Nisa diam seketika. Dia mendongakkan kepalanya pada langit yang berhias bintang satu-satu, dan bulan pun entah tersembunyi di mana. Kepalanya dia sandarkan pada bahu Joseph yang refleks melingkarkan tangan kirinya pada pinggang Nisa.
“Aku peduli sejak aku yakin aku butuh kamu Joe. Aku telah menjalin hubungan dengan dua cowok untuk akhirnya menyadari bahwa yang aku butuh itu kamu bukan mereka yang selalu memintaku memilih antara mereka dan aturan-aturan kamu yang selalu aku jalani. Aturan itu gak akan ada kalau Joe juga gak pernah ada. Aku mau tangan kita tak pernah terlepas meski kita berada di dua perahu yang berbeda.”

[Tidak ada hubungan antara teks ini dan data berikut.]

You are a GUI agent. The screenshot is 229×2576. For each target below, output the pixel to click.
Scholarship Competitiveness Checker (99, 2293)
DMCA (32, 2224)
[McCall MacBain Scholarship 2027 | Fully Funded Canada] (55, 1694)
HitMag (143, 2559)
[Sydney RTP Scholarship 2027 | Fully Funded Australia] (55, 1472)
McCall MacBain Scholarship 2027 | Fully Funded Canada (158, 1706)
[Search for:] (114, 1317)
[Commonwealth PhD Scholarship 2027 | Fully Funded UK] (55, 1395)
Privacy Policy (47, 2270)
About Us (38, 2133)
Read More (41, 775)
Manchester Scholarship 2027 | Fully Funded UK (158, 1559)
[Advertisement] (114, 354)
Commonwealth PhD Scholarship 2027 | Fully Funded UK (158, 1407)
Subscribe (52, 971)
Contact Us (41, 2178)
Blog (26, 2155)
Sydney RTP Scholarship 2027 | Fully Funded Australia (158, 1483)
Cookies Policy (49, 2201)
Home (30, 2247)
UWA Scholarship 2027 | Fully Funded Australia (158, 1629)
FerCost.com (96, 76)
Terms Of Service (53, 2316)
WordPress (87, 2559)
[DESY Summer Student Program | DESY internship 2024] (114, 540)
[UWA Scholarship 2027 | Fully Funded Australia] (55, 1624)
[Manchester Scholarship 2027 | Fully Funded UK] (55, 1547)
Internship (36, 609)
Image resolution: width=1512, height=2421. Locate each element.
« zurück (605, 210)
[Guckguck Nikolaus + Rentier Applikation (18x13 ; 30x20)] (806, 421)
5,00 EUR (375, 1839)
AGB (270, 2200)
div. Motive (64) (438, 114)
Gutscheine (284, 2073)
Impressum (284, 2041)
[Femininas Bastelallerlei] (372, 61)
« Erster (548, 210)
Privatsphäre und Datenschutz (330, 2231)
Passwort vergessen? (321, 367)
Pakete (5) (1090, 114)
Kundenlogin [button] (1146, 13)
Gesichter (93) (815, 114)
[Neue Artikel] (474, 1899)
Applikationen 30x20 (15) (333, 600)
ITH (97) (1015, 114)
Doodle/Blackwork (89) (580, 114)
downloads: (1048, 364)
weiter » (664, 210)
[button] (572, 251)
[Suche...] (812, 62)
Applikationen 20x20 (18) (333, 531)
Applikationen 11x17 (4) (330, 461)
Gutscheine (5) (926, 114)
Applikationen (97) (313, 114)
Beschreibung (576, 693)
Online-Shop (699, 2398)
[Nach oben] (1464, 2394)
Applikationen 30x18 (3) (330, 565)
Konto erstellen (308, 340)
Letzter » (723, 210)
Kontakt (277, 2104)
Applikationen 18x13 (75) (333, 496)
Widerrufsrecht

Sejenak mereka saling pandang sebelum akhirnya Nisa kembali merebahkan kepalanya di bahu Joseph yang melingkarkan tangannya pada pinggang Nisa. Pandangan mereka menerawang menembus langit malam yang tak pernah bisa mereka gapai dengan tangan mereka yang senantiasa saling bertautan.